In 1932, Crohn, Ginzburg and Oppenheimer accurately described, from resected specimens, the homogeneous picture of a sub-acute or chronic necrotising, cicatrising and fistulating inflammation involving the terminal ileum alone. Since then, this structure has been blurred by a model that presents Crohn’s disease as a heterogeneous family of inflammatory intestinal phenotypes. Burrill Crohn refused to accept any complex concept as compatible with his pristine description and, while contemporary physicians did not listen, recent findings from genetic association studies are in favour of his position. Nowadays, the causation of Crohn’s disease is still unidentified, but evidence of a complex interplay of genetic, environmental, immunological and psychosomatic factors as contributors to pathogenesis is accumulating.1 However, without a causative agent, a diagnostic gold standard for Crohn’s disease is lacking. This necessitates an intricate and laborious work-up of features of intestinal inflammation. These are characteristic, but not specific enough to be free from pitfalls and non-conformities.

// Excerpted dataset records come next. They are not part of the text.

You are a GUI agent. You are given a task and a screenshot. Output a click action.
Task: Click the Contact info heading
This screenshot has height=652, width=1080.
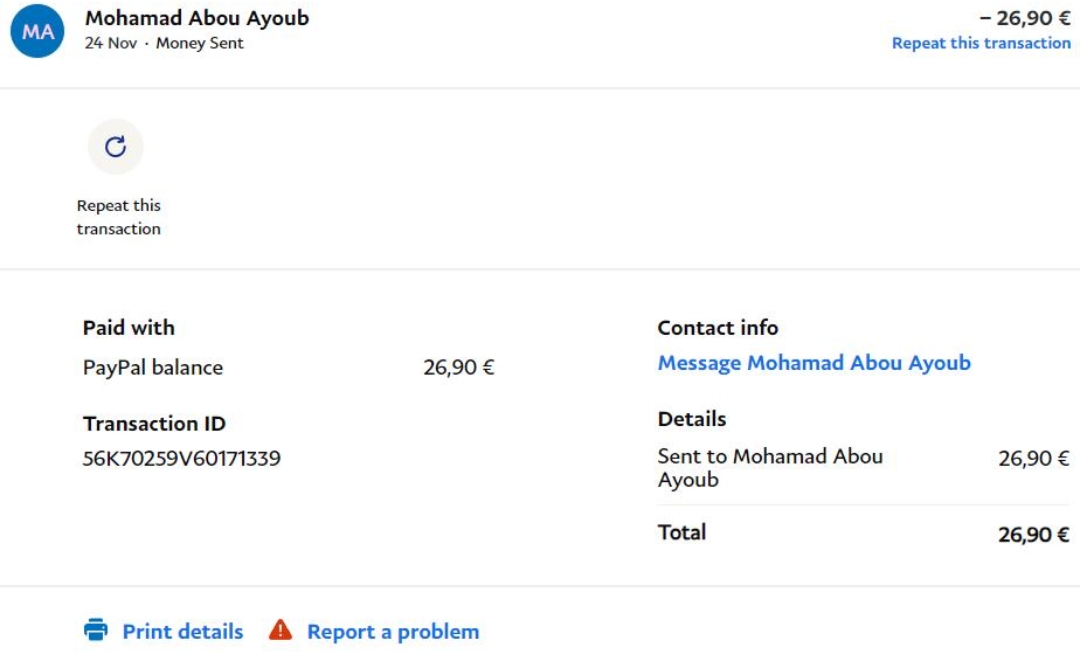tap(717, 327)
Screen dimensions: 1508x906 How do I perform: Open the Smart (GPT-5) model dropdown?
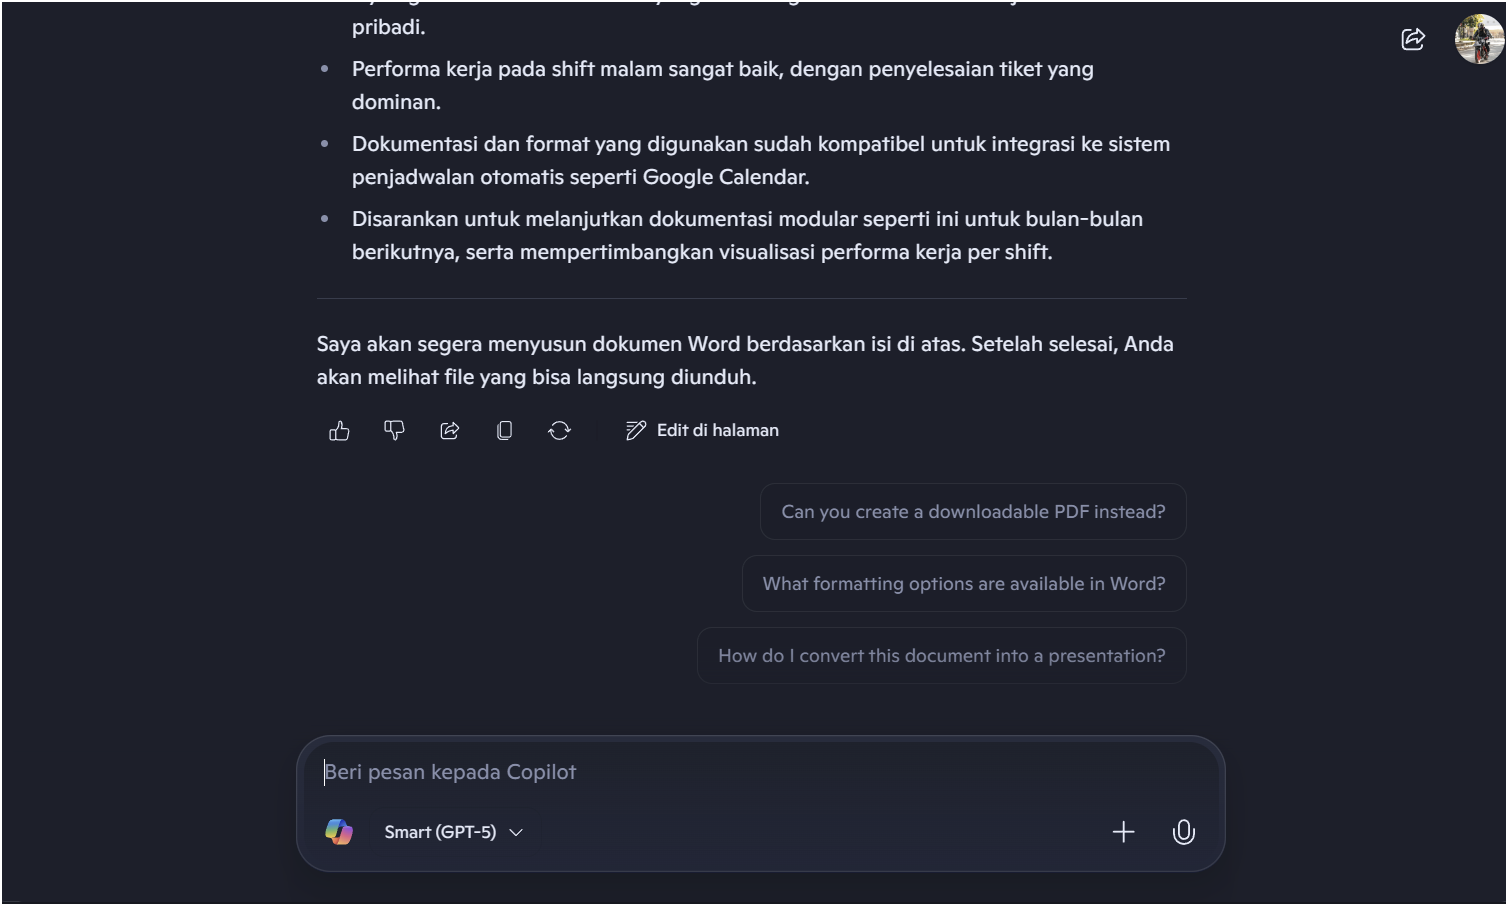453,832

There are many hypotheses regarding the pathomechanism of Crohn’s disease. The disease results in a chronic transmural inflammatory response, which progresses over a varying period of time, leading to architectural alterations of the bowel wall. This is regardless of whether Crohn’s disease is driven and maintained by a dysregulation of the innate immune response, primary defects in the intestinal mucosal barrier, loss of tolerance to resident microbial flora, defects in T-cell programmed cell death, impairments of regulatory T-cell activation and function, an imbalance of pro- and anti-inflammatory cytokines or a combination of all of these factors. Some evidence suggests that the younger the patient at onset of disease, the more aggressive the course. Fibrostenosis results from the thickening of the muscularis propria and the deposition of collagen. Fistula formation results from degradation of the extracellular matrix. Consequently, intestinal surgery is inevitable in up to 70% of patients, and may precipitate secondary functional intestinal disorders. Instead of posing a cure, surgery aims to remedy complications derived from the inexorable inflammatory process, as Crohn’s disease recurs within weeks to months of ileal resection and ileocolonic anastomosis in the neoterminal ileum. The evolution of these new lesions mimics the natural history of the disease at its onset.

References:
  1. Brown SJ, Mayer L, The immune response in inflammatory bowel disease, Am J Gastroenterol, 2007;102:2058–69.
  2. Sandborn WJ, Feagan BG, Hanauer SB, et al., A review of activity indices and efficacy endpoints for clinical trials of medical therapy in adults with Crohn’s disease, Gastroenterology, 2002;122:512–30.
  3. Rutgeerts P, Vermeire S, Van Assche G, Mucosal healing in inflammatory bowel disease: impossible ideal or therapeutic target?, Gut, 2007;56:453–5.
  4. Vermeire S, Van Assche G, Rutgeerts P, Laboratory markers in IBD: useful, magic, or unnecessary toys?, Gut, 2006;55: 426–31.